[start of LISTING]
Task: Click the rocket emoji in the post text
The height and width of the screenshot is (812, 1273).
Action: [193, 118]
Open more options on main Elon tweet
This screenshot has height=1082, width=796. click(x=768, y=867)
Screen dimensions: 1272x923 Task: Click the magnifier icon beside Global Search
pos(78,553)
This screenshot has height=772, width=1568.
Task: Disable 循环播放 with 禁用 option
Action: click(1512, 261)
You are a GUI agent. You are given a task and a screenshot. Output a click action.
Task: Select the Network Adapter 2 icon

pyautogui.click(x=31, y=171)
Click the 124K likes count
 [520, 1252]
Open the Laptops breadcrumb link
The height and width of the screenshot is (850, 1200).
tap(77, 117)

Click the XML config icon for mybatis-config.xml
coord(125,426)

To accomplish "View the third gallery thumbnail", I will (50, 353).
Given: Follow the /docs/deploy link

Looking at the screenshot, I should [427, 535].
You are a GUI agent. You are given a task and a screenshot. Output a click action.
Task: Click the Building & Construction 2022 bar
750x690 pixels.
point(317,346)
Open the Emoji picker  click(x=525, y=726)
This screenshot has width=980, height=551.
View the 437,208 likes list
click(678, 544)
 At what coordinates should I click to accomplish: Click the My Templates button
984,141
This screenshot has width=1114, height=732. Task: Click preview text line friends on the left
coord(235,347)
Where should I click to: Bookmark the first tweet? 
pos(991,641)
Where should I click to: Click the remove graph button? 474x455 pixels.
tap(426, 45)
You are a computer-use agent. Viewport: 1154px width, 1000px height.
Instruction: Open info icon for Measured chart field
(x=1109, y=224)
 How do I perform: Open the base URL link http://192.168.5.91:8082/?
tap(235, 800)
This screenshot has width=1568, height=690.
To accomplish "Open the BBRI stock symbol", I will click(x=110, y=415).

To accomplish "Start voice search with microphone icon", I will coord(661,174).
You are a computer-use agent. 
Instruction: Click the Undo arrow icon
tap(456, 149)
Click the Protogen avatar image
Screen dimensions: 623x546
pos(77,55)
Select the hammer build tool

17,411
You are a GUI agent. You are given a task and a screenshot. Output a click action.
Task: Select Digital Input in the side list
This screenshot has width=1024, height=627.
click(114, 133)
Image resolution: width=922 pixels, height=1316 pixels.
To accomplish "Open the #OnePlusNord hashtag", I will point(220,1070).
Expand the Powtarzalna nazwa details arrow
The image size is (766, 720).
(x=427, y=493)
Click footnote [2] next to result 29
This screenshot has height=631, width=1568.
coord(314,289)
[end of LISTING]
TASK TO COMPLETE → Can you give back only the lines starting with the line containing "You are a computer-use agent. Viewport: 1154px" and going on through the line containing "I will coord(661,174).", with "Measured" changed to "Computed" and nothing else altered?

TASK ANSWER →
You are a computer-use agent. Viewport: 1154px width, 1000px height.
Instruction: Open info icon for Computed chart field
(x=1109, y=224)
 How do I perform: Open the base URL link http://192.168.5.91:8082/?
tap(235, 800)
This screenshot has width=1568, height=690.
To accomplish "Open the BBRI stock symbol", I will click(x=110, y=415).

To accomplish "Start voice search with microphone icon", I will coord(661,174).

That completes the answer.